*Written instruction*. Rewrite the lines below with "computer-use agent" changed to "screen assistant" wherever it occurs, keeping everything else identical.

*Record excerpts*.
* Begin *

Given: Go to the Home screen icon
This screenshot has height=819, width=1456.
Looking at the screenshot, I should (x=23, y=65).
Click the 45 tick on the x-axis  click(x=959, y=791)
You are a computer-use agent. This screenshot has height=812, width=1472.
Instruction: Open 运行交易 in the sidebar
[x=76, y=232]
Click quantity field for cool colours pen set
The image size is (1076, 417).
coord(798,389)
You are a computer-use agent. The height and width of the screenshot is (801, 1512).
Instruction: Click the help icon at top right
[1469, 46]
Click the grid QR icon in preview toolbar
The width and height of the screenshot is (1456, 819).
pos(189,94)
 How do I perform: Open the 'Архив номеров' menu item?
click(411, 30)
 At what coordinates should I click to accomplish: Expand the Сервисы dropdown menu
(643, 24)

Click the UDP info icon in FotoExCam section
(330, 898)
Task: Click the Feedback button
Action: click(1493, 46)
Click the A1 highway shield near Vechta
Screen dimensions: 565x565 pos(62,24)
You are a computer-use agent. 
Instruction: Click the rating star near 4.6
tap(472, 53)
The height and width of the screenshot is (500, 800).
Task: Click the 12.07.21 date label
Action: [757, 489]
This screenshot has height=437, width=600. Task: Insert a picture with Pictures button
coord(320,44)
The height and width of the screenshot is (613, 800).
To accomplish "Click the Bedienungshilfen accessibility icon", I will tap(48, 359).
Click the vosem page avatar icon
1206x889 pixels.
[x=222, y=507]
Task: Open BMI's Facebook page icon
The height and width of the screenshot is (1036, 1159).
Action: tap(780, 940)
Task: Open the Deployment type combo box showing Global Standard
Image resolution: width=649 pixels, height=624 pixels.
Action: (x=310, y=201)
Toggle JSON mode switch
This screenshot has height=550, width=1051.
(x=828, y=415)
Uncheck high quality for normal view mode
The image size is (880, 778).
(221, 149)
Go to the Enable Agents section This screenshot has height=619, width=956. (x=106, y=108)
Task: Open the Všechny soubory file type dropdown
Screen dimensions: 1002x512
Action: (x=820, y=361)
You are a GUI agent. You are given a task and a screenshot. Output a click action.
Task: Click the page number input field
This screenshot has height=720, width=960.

* End *

*Reply*.
Given: Go to the Home screen icon
This screenshot has height=819, width=1456.
Looking at the screenshot, I should (x=23, y=65).
Click the 45 tick on the x-axis  click(x=959, y=791)
You are a screen assistant. This screenshot has height=812, width=1472.
Instruction: Open 运行交易 in the sidebar
[x=76, y=232]
Click quantity field for cool colours pen set
The image size is (1076, 417).
coord(798,389)
You are a screen assistant. The height and width of the screenshot is (801, 1512).
Instruction: Click the help icon at top right
[1469, 46]
Click the grid QR icon in preview toolbar
The width and height of the screenshot is (1456, 819).
pos(189,94)
 How do I perform: Open the 'Архив номеров' menu item?
click(411, 30)
 At what coordinates should I click to accomplish: Expand the Сервисы dropdown menu
(643, 24)

Click the UDP info icon in FotoExCam section
(330, 898)
Task: Click the Feedback button
Action: click(1493, 46)
Click the A1 highway shield near Vechta
Screen dimensions: 565x565 pos(62,24)
You are a screen assistant. 
Instruction: Click the rating star near 4.6
tap(472, 53)
The height and width of the screenshot is (500, 800).
Task: Click the 12.07.21 date label
Action: [757, 489]
This screenshot has height=437, width=600. Task: Insert a picture with Pictures button
coord(320,44)
The height and width of the screenshot is (613, 800).
To accomplish "Click the Bedienungshilfen accessibility icon", I will tap(48, 359).
Click the vosem page avatar icon
1206x889 pixels.
[x=222, y=507]
Task: Open BMI's Facebook page icon
The height and width of the screenshot is (1036, 1159).
Action: tap(780, 940)
Task: Open the Deployment type combo box showing Global Standard
Image resolution: width=649 pixels, height=624 pixels.
Action: (x=310, y=201)
Toggle JSON mode switch
This screenshot has height=550, width=1051.
(x=828, y=415)
Uncheck high quality for normal view mode
The image size is (880, 778).
(221, 149)
Go to the Enable Agents section This screenshot has height=619, width=956. (x=106, y=108)
Task: Open the Všechny soubory file type dropdown
Screen dimensions: 1002x512
Action: (x=820, y=361)
You are a GUI agent. You are given a task and a screenshot. Output a click action.
Task: Click the page number input field
This screenshot has height=720, width=960.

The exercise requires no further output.